As if that textual work weren't enough, I then scanned all of the over 300 photographs I took as a missionary.

Of course, these prints have been sitting in a binder for years, and thanks to less-than-stellar Brazilian developing shops, they weren't brilliant and vibrant to begin with, so the next step was to Photoshop every one of those pictures, removing the scratches and discolorations, and tweaking the color levels so the people didn't look like yellow aliens.

Along the way I digitized a few other things - I scanned my missionary nametags, my transfer cards, my visas, my Brazilian driver's license, the newsletters I had written while in the mission office, my release letter from my mission president, and my notes for my homecoming talk. I even scanned a bumper sticker I got at Sin City Cycles in Lynn, Massachusetts while I was waiting for my visa to get into Brazil. I also created a few maps of my areas from Google Maps, and photographed my beat-up White Bible.

A year or so later, after I had all of my content assembled, I started the project of designing the book. I first tried Scribus, an open-source desktop publishing program, but it proved a bit cumbersome to use for a neophyte like me, so I opted instead for Adobe InDesign, one of the industry standard programs. The problem was that InDesign costs several hundred dollars, and I didn't want to spend that much money. But no worries - you can download a 30-day free trial. So all I had to do was to put all of this into a beautiful graphic design. This was the hardest part - working against the clock to pull it all together. I think I did a decent job - I used a different color theme for each of my areas, which nicely divided the 300-plus pages into chapters.

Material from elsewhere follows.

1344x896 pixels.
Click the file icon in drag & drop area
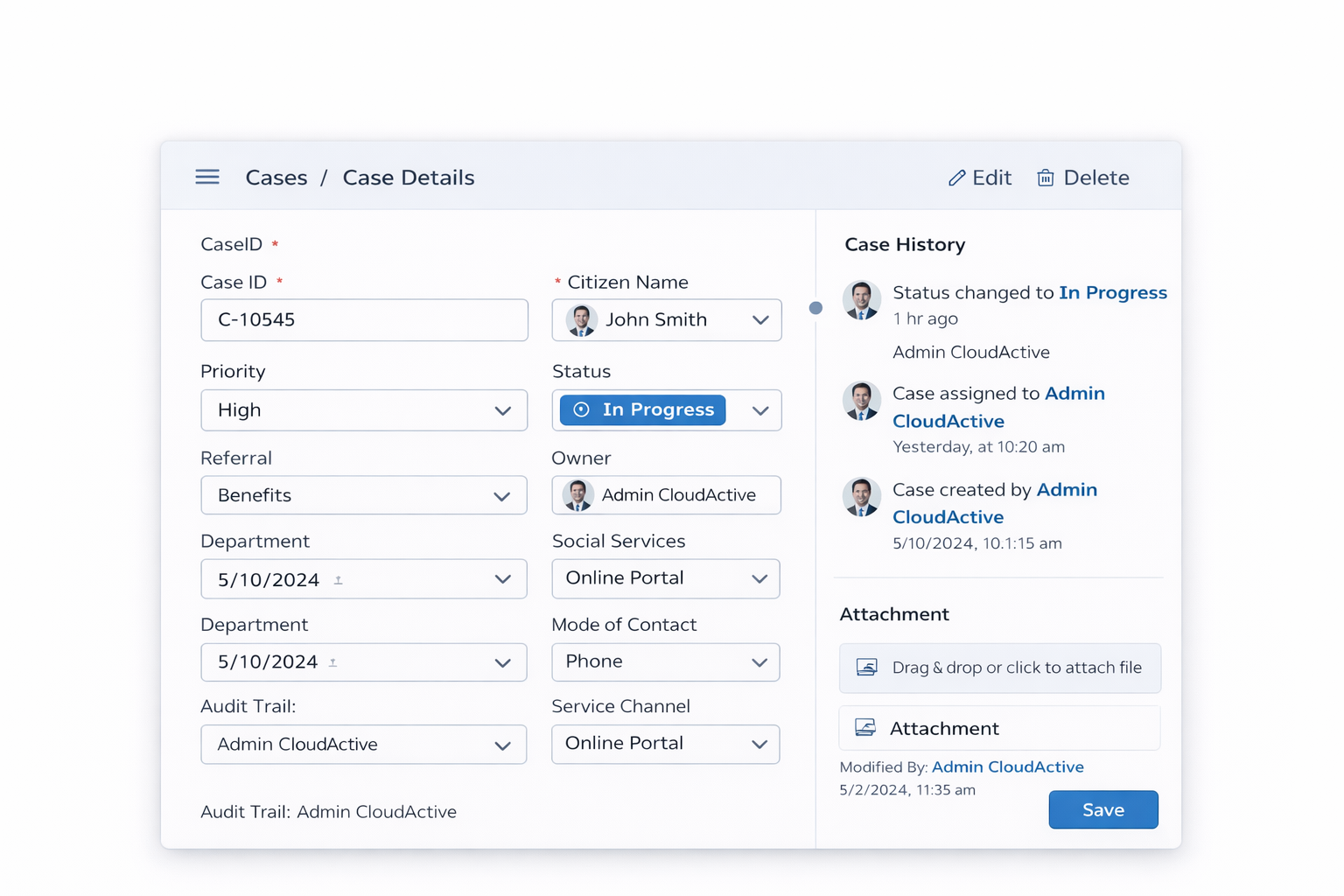866,668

Then all I had to do was take the resulting PDF and upload it to Lulu.com, where I fought the file-format demons for a week before going ahead and ordering a single copy of print-on-demand goodness. The price was a bit steep (they charge by the page), but it was definitely worth it. I still have the electronic copy up there, so I can print other copies for my kids later on. The printing quality was awesome - the book looks great, and I couldn't be happier (unless it had cost less).

This was a very difficult and time-consuming task, but it was one of the most fulfilling personal projects I've done in a long time. Yeah, this blog is cool, but that mission book is a hefty reminder of one of the most important - and certainly the most unique - times of my life.

Here are some pictures of the covers, a chapter title page, a representative page, and a view of the Appendix, where I stuffed all the miscellaneous stuff (this is a couple of the mission newsletters).








Comments:
I'm a long-time lurker on your blog, but I have to come forward and say that your book looks excellent. Screw scrapbooking--I think this sort of thing looks much better. I sudddenly have a strong urge to start a similar project of my own. Well done.